Близился рассвет. У особняка остановилась машина. Из нее вышел начальник разведки.
— Кожухаря ко мне, — коротко бросил он рапортовавшему дежурному.
…Над развернутой на столе картой склонились двое.
— Пойдете морским охотником. Место высадки здесь — у Голубого залива, — острие карандаша начальника разведки отметило точку побережья недалеко от Алупки.
— С вами пойдет радист Андрей, вы его знаете.
Кожухарь утвердительно кивнул головой.
— Партизаны все время меняют место расположения, — продолжал начальник разведки, — как их найти, вам укажут на явочной квартире в Алупке. Запомните: Алупка, Горная, три. Братья Гавырины.
— Горная, три. Братья Гавырины, — повторил Кожухарь.
Начальник разведки встал.
— И вот что еще, Николай! От того, как быстро будет обнаружено орудие, зависит много человеческих жизней. Запомни и это.
— Знаю, — коротко ответил Кожухарь, поднимаясь. Его тонкие губы были плотно сжаты, в очертаниях подбородка чувствовалась твердость. Прямо на собеседника был устремлен уверенный, жесткий, словно берущий на прицел, прищур глаз.
«Да, генерал прав, такое задание под силу только Кожухарю», — подумал начальник разведки, всматриваясь в суровое обветренное лицо разведчика.
Уже много раз ходил Николай Кожухарь в тылы противника. Он считался старым, опытным разведчиком, у него учились. Старым? Кто мог теперь угадать, сколько ему лет? Полгода назад было двадцать два. А сейчас? За тридцать?..
Как может измениться человек за полгода войны! Был Кожухарь добродушным, веселым парнем, — стал суровым и молчаливым. Такая уж у него профессия — молчаливая. Иной раз неделями бродишь по немецким тылам, не раскрывая рта. Отвыкнешь улыбаться и разговаривать.
Катер-охотник удачно избежал встречи с вражескими судами, блокировавшими Севастополь, и затерялся в открытом море.
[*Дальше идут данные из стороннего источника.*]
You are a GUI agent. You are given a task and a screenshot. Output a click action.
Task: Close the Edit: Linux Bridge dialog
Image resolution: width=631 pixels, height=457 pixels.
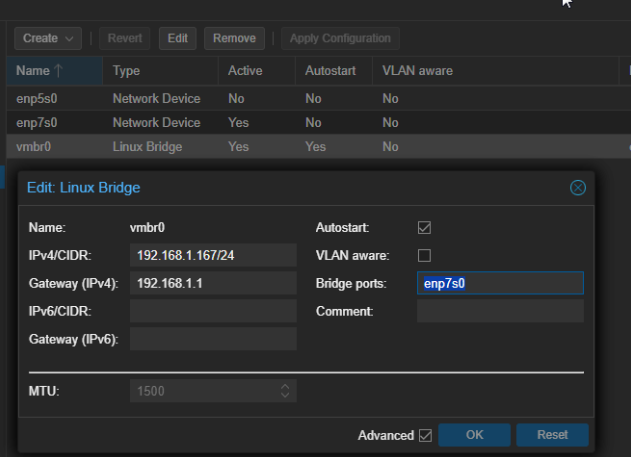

Палуба дрожит от работы мощных моторов. Кожухарь и радист Андрей стоят у ходового мостика. Они смотрят, как вдоль борта проносятся пенистые волны, рассеченные форштевнем идущего катера, и думают каждый о своем.
На корме группа моряков готовит к спуску небольшую шлюпку.
Из рубки вышел штурман и поднялся на ходовой мостик.
— Идем в четырех милях мористей берега. Через пять минут будем на траверзе цели, — доложил он командиру.